If you have wavy, curly, or coily hair, most likely you’ve experienced hair shedding. With most of us, it can be concerning when hair falls out on a daily basis, but it’s actually completely normal! The question is, what causes hair shedding? How much hair loss is too much? And, how can one prevent it?
What is shedding and is it normal?
Shedding is when the hair follicle naturally falls out from the root. Let’s not confuse this with hair breakage. Breakage occurs when the hair follicle is damaged and literally breaks off. You can see the difference between breakage and shedding by looking closely at the hair strands. If you see a bulb (sort of like a plant bulb) at one end, it’s shedding. If you notice split or frayed ends, then you have breakage. Unfortunately, shedding is more common for people with textured hair because we don’t wash or brush our hair compared to people with straight hair. In reality, it’s normal to lose up to 100 hairs per day. Each strand lasts anywhere from 2 to 5 years. On a daily basis, hair grows and dies, some faster or slower depending on how you take care of yourself. So if you’re only washing your hair once or twice per week, it’s possible to see hundreds of strands of hair come out in the shower all at once! Just remember that this is completely normal and you’re not alone.

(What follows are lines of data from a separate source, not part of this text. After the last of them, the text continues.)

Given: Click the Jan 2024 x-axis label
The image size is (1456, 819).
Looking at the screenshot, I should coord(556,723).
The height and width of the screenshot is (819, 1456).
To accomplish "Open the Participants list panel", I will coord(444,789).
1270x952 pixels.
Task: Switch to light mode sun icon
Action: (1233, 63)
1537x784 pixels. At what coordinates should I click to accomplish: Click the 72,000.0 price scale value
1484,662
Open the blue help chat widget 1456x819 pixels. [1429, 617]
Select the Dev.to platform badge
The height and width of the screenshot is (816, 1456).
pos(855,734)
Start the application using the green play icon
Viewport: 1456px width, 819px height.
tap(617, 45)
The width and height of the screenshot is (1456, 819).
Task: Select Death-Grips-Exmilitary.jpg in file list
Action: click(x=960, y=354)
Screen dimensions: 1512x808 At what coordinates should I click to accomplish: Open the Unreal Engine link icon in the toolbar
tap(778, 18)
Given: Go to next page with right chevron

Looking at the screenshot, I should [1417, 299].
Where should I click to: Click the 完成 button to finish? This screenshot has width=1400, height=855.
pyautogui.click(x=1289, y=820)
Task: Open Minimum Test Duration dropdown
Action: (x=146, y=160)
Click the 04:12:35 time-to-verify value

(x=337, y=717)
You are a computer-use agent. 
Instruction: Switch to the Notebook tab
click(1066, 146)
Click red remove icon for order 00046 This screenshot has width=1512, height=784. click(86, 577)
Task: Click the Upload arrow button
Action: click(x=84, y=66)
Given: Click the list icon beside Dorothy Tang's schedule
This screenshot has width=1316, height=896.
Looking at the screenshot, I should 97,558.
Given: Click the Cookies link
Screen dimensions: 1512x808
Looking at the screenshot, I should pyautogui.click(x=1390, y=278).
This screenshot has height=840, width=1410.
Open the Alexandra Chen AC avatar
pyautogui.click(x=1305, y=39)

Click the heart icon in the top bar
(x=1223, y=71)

What if I’m losing more than 100 strands?
If you’re losing more than 100 strands of hair per day, then you’re dealing with excessive shedding, which is also fairly common. Excessive shedding can be caused by several different reasons which include giving birth, stress, scalp buildup, dandruff, losing weight, certain illnesses, and more. If you can identify the reason for the shedding, you can most likely prevent or slow this down. If shedding has been a concern for some time now, and you can’t figure out the specific cause, try seeing a dermatologist for a more in-depth discussion.
Can I prevent shedding?
In a nutshell, not entirely. While you can lessen the amount of hairs that shed, you’ll never be able to fully prevent shedding. If you’re really concerned about the amount of shedding, it’s recommended to see your hairstylist or dermatologist.
How can I lessen the amount of shedding?
- Find the right cleanser and conditioner for your hair texture. This will ensure that your hair won’t dry out or be damaged which could lead to shedding.
- Remove product build up. Product build up and dandruff can block your roots which affects new growth and breakage to older strands, so be sure to clarify and exfoliate a few times a month.
- Don’t skip, or rush, your detangling process when you wash your hair. Using a pre-poo before cleansing and finger detangling afterwards can make a huge difference.
- Consider switching up your products. Your hair may be “over them.” The product itself may have changed . Whether the company improved their formula or your hair changes (which happens naturally), your hair’s needs may change. It’s okay to change up your hair products, just listen to your hair and what it needs.
- Look at your nutrition. Could your body be lacking certain nutrients, particularly iron and magnesium? It may be a good idea to meet with a nutritionist to learn what nutrients are best for your body and hair.
- Be cautious of your hairstyles. Any style that your hair holds for too long that’s too tight or restricting to your hair’s follicles may cause hair loss, otherwise known as traction alopecia.